Applied Sciences (Switzerland), cilt.13, sa.15, 2023 (SCI-Expanded) identifier

  • Yayın Türü: Makale / Tam Makale
  • Cilt numarası: 13 Sayı: 15
  • Basım Tarihi: 2023
  • Doi Numarası: 10.3390/app13159001
  • Dergi Adı: Applied Sciences (Switzerland)
  • Derginin Tarandığı İndeksler: Science Citation Index Expanded (SCI-EXPANDED), Scopus, Aerospace Database, Agricultural & Environmental Science Database, Applied Science & Technology Source, Communication Abstracts, INSPEC, Metadex, Directory of Open Access Journals, Civil Engineering Abstracts
  • Anahtar Kelimeler: Artificial Intelligence (AI), dental esthetic, digital smile design (DSD), esthetic perception
  • İstanbul Medipol Üniversitesi Adresli: Evet

Özet

This study evaluates the preference rates for smile designs created by professionals or by Artificial Intelligence (AI) among dentists, dentistry students, and laypeople. Four cases with symmetrical and asymmetrical features were selected based on the Facial Flow (FF) concept from the database of the Smile Designer app regarding anatomical facial points. Two smile designs were created for each selected case: one using Artificial Intelligence (AI) and one created manually. An online survey assessed participants’ preferences for the different smile designs. The chi-square test “Pearson’s and Fisher’s exact test (P)” was used to analyze the survey data. A total of 628 people completed the study. Dentists preferred the manually-created smile design for the first three cases. For Case 4, dentists who used the Smile Designer program preferred the manually-created design (55.88%), while those who did not use the program preferred the AI-generated design (55.84%).

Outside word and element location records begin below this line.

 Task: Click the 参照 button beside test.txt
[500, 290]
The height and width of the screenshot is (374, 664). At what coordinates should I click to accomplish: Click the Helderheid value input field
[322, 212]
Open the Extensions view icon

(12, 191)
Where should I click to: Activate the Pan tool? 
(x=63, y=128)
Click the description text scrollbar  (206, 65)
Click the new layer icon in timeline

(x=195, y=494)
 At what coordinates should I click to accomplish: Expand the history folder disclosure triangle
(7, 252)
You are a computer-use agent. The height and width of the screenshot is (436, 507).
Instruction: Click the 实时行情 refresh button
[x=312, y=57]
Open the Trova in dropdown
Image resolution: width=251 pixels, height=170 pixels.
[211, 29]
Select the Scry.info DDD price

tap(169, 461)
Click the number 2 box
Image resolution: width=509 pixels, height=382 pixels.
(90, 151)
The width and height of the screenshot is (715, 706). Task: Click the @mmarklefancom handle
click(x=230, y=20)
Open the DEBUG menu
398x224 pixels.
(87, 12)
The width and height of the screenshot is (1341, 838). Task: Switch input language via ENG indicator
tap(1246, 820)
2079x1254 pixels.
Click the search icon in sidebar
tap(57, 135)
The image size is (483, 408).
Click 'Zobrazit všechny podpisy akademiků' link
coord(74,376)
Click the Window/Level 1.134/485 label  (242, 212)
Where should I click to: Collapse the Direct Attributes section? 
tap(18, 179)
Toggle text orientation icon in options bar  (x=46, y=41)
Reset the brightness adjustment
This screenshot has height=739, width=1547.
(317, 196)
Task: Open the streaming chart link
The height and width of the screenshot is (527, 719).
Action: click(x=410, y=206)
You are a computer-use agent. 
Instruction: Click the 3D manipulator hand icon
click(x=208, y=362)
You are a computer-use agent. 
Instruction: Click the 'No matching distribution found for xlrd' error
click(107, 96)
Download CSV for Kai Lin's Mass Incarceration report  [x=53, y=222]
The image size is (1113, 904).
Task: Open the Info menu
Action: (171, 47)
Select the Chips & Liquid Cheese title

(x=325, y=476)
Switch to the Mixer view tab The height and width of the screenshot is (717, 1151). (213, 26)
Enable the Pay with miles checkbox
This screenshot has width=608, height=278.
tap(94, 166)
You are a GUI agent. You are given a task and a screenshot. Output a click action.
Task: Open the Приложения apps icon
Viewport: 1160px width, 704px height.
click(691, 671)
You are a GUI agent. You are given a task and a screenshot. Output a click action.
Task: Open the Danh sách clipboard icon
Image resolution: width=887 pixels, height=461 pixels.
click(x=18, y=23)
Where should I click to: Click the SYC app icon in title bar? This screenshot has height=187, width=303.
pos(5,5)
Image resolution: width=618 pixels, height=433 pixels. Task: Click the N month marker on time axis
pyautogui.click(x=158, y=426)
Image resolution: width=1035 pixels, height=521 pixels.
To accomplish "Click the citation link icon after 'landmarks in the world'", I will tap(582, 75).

There was a significant difference in esthetic perception between dentists and dental students (p = 0.001) and between dentists and laypeople (p = 0.001) for Case 1, only between dentists and dental students (p = 0.003) for Case 2, and only between dentists and laypeople (p = 0.001) for Case 3. Furthermore, we found that females (p = 0.007) and orthodontists (p = 0.025) had a higher preference for the AI-generated design in this case compared to males and other dental specialties for Case 3. While age, education level, and clinical experience did not significantly impact dentists’ preference for manually-created or AI-generated smile designs (p > 0.05), our results suggest that there were some differences in preference for Case 3. Overall, our findings suggest that the use of AI-generated smile designs for symmetric faces is acceptable to both dentists and laypeople and can offer time-saving benefits for clinicians.